2 Deal with issues identified during the initial assessment such as airway, breathing, and circulation issues, including active external bleeding.
3 Determine the need for early definitive care:hemorrhage control and volume resuscitationneedle thoracostomyelectrical therapy for dysrhythmiainvasive airway management.
4 Maintain adequate oxygen saturation (SaO2 greater than 94%).
5 Ensure adequate ventilation without hyperventilating.
6 Monitor vital signs, ECG, oxygen saturation, capnography, and lactate (if available).
7 Prevent additional injury or exacerbation of existing medical conditions.
8 Protect the patient from the environment.
9 Determine the etiology of the shock state and treat accordingly.
10 Notify and transport to an appropriate facility.

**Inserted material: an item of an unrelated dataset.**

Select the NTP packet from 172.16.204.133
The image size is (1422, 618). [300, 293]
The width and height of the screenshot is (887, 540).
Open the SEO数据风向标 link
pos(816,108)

Often the etiology of the patient’s shock state and the initial management options are clear from the history. For example, the out‐of‐hospital treatment of a young, previously healthy college student with hypotension secondary to severe vomiting and diarrhea includes intravenous (IV) fluids. The treatment of cardiogenic shock in an unresponsive elderly patient with ventricular tachycardia requires prompt cardioversion. Occasionally, the primary problem may be strongly suspected but not readily diagnosable or treatable in the field (e.g., pulmonary embolism). Less frequent, but most difficult to manage, is the patient in shock without an obvious cause. With the understanding of the limited treatment options in the prehospital setting (primarily fluids, inotropic agents, and vasopressors), field treatment may be individualized for the four categories of shock: hypovolemic, distributive, obstructive, and cardiogenic.
Hypovolemic Shock
Hypovolemic shock is the result of significant loss of intravascular volume resulting in hypotension. The many etiologies of hypovolemic shock include external fluid loss and shifting of fluids from the vascular system to a nonvascular body compartment. The treatment of hypotension and shock caused by hypovolemia is relatively straightforward. External bleeding should be controlled. Fluid replacement via vascular access is the mainstay of treatment. Unfortunately, the ideal fluid for the resuscitation of hypovolemic shock and the amount of fluids that should be provided remain controversial [35–37].
Distributive Shock
Distributive shock, characterized by a decrease in systemic vascular resistance, is associated with abnormal distribution of microvascular blood flow [38]. Causes of distributive shock include sepsis, anaphylaxis, medication overdose, and acute neurological injury. The treatment of distributive shock involves the combination of vasoactive medications, which constrict the dilated vasculature, and fluids, which fill the expanded vascular tree. Commonly used vasoactive medications for distributive shock in the field include epinephrine, norepinephrine, and dopamine. Although epinephrine is easily administered via several routes (e.g., intramuscular, intravenous bolus, or infusion), the drug has significant adverse effects. Norepinephrine infusions are associated with a lower incidence of cardiac dysrhythmias than either dopamine or epinephrine [39]. In addition, studies of cardiogenic shock suggest increased mortality associated with dopamine [40]. However, continuous infusions may be difficult to maintain without special infusion pumps.
Anaphylaxis is a serious, generalized allergic or hypersensitivity reaction that can be of rapid onset (minutes to hours) and is potentially fatal. Mediators that have been implicated in the pathophysiology of anaphylaxis target the skin, digestive, respiratory, and cardiovascular systems (see Chapter 21) [41]. With respect to the cardiovascular system, these mediators can precipitate hypotension, tachycardia, vasodilatation, and increased vascular permeability. These effects result in a decrease in peripheral vascular resistance and an expanded vascular tree, precipitating distributive shock. In reality, mediators also contribute to decreased cardiac inotropic and chronotropic effects and fluid loss via edema, contributing to components of cardiogenic and hypovolemic shock, respectively [41].